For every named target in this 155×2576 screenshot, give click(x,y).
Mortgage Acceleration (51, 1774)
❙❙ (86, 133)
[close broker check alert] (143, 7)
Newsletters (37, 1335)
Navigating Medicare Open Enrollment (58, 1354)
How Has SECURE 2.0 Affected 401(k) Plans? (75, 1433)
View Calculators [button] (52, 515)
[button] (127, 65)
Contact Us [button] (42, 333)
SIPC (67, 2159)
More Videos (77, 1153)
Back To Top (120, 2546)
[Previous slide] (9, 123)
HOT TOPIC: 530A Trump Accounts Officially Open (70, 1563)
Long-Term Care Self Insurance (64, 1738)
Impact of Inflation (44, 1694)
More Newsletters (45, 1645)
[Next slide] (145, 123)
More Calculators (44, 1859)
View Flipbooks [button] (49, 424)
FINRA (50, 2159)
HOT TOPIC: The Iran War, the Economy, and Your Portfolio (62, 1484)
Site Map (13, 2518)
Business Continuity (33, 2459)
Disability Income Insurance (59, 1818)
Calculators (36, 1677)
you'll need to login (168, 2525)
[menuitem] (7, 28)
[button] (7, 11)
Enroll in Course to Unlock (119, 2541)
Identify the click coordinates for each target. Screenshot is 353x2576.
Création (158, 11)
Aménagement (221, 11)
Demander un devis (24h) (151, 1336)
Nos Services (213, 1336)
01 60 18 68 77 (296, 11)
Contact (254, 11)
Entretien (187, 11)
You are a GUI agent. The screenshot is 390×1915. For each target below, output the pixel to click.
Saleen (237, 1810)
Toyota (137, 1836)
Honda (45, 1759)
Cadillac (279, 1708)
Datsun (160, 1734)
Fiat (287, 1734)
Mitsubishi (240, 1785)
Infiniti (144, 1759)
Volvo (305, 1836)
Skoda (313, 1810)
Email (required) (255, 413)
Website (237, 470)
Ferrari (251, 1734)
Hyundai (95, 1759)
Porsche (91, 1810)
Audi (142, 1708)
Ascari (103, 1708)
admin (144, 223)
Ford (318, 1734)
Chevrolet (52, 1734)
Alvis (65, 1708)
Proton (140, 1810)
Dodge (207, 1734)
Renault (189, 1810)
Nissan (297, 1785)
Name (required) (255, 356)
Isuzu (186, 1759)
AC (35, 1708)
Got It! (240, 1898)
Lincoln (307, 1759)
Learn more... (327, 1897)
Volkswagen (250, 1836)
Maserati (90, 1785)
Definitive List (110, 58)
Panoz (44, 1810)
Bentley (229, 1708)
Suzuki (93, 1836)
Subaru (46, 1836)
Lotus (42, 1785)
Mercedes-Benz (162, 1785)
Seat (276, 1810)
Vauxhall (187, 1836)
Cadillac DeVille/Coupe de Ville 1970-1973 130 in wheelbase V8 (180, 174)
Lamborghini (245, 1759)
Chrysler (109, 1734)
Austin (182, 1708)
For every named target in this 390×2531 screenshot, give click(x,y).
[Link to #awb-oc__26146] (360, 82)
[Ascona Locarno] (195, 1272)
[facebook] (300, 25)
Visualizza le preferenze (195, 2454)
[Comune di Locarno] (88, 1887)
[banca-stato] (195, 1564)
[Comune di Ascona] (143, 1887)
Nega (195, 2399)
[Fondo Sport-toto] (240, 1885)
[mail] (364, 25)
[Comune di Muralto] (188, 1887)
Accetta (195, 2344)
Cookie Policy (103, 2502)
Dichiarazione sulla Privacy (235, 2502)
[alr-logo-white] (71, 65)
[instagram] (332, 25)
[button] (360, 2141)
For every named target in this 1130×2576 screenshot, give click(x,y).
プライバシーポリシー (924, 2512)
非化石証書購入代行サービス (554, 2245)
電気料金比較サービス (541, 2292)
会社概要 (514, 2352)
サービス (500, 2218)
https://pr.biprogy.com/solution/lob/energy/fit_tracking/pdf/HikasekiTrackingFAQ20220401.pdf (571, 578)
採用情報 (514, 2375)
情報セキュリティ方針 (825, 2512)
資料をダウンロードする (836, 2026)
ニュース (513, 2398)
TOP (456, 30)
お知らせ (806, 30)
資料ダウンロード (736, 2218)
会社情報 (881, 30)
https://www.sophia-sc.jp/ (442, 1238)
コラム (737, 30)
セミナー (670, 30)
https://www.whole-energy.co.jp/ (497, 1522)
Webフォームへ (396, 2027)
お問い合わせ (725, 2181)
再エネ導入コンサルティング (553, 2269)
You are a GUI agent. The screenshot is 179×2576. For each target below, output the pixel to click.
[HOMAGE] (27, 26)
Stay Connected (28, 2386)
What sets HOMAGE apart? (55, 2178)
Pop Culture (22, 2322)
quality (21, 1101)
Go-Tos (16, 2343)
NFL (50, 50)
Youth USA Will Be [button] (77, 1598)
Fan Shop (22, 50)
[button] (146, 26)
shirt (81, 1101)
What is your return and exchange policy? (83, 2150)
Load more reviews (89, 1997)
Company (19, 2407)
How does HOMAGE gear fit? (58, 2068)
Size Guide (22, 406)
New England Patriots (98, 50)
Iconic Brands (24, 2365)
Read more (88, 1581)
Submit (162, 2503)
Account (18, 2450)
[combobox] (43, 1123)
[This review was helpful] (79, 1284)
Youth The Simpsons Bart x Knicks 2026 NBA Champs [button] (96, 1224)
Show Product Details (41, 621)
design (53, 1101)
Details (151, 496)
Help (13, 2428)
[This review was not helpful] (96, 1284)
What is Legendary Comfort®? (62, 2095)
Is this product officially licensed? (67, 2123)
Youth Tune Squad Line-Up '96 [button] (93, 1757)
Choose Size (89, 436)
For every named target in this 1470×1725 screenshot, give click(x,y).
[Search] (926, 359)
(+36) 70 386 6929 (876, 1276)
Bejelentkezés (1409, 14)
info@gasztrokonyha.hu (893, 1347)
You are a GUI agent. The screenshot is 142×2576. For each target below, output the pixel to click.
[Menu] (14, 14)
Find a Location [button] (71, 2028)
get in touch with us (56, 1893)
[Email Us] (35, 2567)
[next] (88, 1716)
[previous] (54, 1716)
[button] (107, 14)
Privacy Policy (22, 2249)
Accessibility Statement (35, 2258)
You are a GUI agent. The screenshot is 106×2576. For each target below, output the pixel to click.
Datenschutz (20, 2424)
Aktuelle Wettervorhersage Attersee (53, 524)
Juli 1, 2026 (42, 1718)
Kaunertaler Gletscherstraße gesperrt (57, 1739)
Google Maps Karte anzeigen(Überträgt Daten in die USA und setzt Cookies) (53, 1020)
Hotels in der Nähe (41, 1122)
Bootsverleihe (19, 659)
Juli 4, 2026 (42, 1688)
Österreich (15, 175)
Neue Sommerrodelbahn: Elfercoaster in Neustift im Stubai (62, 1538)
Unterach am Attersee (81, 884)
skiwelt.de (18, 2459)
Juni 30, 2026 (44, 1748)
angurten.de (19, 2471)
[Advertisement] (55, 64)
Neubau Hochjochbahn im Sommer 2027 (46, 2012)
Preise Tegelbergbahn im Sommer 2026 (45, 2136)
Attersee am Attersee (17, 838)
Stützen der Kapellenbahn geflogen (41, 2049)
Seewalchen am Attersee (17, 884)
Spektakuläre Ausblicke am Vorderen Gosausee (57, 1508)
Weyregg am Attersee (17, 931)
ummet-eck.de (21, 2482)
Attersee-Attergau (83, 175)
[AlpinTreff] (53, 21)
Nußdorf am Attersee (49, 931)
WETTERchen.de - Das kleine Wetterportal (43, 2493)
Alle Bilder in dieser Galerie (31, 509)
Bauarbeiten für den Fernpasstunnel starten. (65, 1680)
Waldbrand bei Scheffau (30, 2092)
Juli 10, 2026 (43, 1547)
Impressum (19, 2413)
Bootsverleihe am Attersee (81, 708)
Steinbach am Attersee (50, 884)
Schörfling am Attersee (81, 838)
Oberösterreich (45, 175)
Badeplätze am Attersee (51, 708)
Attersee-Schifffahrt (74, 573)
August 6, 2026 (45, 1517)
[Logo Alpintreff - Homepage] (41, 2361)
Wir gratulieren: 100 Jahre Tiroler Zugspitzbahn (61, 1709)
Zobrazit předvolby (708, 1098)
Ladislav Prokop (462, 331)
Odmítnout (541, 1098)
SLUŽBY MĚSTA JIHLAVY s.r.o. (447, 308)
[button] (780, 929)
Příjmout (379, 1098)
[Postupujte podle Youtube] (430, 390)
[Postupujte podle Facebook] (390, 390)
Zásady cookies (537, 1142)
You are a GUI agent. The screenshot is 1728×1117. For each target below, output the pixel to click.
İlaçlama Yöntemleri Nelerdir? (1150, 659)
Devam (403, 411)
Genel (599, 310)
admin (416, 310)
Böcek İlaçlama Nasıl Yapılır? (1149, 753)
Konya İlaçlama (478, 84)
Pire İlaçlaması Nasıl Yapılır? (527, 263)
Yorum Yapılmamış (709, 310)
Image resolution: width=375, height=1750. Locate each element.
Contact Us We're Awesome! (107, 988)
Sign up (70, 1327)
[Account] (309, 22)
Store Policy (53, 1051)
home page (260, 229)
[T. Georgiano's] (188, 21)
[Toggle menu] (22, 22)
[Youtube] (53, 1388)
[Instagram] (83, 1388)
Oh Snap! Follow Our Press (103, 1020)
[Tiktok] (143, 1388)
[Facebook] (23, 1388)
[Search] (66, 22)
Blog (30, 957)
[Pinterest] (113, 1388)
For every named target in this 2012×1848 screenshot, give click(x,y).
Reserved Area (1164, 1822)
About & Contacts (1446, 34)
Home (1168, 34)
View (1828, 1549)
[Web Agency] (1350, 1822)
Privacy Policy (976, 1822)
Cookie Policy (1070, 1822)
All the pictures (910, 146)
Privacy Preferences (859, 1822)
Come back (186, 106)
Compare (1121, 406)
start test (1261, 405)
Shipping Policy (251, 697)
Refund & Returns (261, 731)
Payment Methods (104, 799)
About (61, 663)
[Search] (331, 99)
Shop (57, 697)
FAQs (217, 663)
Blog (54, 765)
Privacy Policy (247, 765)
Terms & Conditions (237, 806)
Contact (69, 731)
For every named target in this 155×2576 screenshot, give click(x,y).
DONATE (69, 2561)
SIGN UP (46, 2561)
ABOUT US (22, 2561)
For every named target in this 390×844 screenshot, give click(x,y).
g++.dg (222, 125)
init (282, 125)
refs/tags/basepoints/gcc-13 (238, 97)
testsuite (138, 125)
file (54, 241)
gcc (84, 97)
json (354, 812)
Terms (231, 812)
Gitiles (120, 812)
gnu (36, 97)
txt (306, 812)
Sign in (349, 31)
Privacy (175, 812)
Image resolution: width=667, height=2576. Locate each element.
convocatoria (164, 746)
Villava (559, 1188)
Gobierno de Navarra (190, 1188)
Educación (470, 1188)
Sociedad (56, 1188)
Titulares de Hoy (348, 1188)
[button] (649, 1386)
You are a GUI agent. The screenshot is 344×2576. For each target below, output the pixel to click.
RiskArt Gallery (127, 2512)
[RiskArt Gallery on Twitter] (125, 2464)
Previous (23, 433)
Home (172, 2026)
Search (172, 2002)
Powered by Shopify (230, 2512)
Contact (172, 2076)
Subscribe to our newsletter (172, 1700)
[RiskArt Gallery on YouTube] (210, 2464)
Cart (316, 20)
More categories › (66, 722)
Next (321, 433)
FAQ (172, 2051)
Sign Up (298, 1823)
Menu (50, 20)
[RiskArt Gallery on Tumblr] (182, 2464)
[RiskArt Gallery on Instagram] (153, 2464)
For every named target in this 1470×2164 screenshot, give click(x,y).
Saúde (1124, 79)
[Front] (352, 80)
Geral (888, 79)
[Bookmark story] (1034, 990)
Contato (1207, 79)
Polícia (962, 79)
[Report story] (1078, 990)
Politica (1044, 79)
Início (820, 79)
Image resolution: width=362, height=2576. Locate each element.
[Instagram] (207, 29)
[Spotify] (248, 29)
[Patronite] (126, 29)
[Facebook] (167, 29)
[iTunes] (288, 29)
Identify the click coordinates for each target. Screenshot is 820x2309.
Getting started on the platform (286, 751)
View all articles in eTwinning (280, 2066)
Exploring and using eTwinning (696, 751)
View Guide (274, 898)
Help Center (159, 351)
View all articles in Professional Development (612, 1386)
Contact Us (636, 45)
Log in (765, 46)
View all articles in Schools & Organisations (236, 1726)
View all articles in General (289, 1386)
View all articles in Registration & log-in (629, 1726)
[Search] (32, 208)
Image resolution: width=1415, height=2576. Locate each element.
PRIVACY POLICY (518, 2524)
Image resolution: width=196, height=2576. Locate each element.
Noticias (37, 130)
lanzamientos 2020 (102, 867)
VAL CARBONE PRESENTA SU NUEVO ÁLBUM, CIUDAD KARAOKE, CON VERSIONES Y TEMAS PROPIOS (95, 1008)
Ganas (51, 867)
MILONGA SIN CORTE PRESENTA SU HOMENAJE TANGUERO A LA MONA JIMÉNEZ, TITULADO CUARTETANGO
* * * * * * *
**Action item**. Copy out the range of lines above starting at the line with "Bejelentkezés (1409, 14)" and ending at the line with "Spektakuläre Ausblicke am", exactly and including both.

**Solved exercise**.
Bejelentkezés (1409, 14)
info@gasztrokonyha.hu (893, 1347)
You are a GUI agent. The screenshot is 142×2576. For each target below, output the pixel to click.
[Menu] (14, 14)
Find a Location [button] (71, 2028)
get in touch with us (56, 1893)
[Email Us] (35, 2567)
[next] (88, 1716)
[previous] (54, 1716)
[button] (107, 14)
Privacy Policy (22, 2249)
Accessibility Statement (35, 2258)
You are a GUI agent. The screenshot is 106×2576. For each target below, output the pixel to click.
Datenschutz (20, 2424)
Aktuelle Wettervorhersage Attersee (53, 524)
Juli 1, 2026 (42, 1718)
Kaunertaler Gletscherstraße gesperrt (57, 1739)
Google Maps Karte anzeigen(Überträgt Daten in die USA und setzt Cookies) (53, 1020)
Hotels in der Nähe (41, 1122)
Bootsverleihe (19, 659)
Juli 4, 2026 (42, 1688)
Österreich (15, 175)
Neue Sommerrodelbahn: Elfercoaster in Neustift im Stubai (62, 1538)
Unterach am Attersee (81, 884)
skiwelt.de (18, 2459)
Juni 30, 2026 (44, 1748)
angurten.de (19, 2471)
[Advertisement] (55, 64)
Neubau Hochjochbahn im Sommer 2027 (46, 2012)
Preise Tegelbergbahn im Sommer 2026 (45, 2136)
Attersee am Attersee (17, 838)
Stützen der Kapellenbahn geflogen (41, 2049)
Seewalchen am Attersee (17, 884)
Spektakuläre Ausblicke am Vorderen Gosausee (57, 1508)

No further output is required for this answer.